Try it: Reproduce the entries shown below only from the line with "Where should I click to: Click the help" down to the line with "The width and height of the screenshot is (1280, 720).", keeping both end lines and copying each one exactly.

Dataset entries:

/---

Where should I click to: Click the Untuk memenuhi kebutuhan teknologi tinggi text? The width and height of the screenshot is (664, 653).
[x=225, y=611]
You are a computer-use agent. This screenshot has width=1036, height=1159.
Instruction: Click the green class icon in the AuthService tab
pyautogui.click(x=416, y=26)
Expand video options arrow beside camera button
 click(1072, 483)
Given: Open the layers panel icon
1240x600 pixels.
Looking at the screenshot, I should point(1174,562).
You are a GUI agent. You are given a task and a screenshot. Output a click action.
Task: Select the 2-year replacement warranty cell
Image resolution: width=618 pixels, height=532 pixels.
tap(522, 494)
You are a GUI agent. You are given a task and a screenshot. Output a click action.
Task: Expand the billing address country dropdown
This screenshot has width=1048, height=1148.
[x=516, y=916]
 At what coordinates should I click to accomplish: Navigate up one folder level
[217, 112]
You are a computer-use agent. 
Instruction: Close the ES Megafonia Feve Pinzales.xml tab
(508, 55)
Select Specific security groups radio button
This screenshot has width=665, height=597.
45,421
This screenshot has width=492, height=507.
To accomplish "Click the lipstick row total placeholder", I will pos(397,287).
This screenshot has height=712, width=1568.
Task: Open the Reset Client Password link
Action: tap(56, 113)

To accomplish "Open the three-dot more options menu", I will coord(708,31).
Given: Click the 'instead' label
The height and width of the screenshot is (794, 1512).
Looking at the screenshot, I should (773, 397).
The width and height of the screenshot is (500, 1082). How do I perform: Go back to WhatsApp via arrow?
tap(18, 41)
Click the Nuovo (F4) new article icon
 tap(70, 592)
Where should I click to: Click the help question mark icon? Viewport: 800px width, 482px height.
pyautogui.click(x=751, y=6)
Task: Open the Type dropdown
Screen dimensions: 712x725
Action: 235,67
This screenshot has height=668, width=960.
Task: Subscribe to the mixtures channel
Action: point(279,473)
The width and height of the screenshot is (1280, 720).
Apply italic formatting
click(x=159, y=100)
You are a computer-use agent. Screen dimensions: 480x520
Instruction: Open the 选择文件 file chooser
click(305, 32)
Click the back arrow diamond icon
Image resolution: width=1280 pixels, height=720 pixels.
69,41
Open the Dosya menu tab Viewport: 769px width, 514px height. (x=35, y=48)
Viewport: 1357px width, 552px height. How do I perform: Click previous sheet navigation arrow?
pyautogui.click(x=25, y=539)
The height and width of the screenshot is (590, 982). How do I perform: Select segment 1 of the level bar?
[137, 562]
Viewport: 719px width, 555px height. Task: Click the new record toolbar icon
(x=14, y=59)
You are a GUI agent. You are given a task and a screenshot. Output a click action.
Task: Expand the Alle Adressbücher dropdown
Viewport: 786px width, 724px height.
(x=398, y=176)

\---

Your response:
Where should I click to: Click the help question mark icon? Viewport: 800px width, 482px height.
pyautogui.click(x=751, y=6)
Task: Open the Type dropdown
Screen dimensions: 712x725
Action: 235,67
This screenshot has height=668, width=960.
Task: Subscribe to the mixtures channel
Action: point(279,473)
The width and height of the screenshot is (1280, 720).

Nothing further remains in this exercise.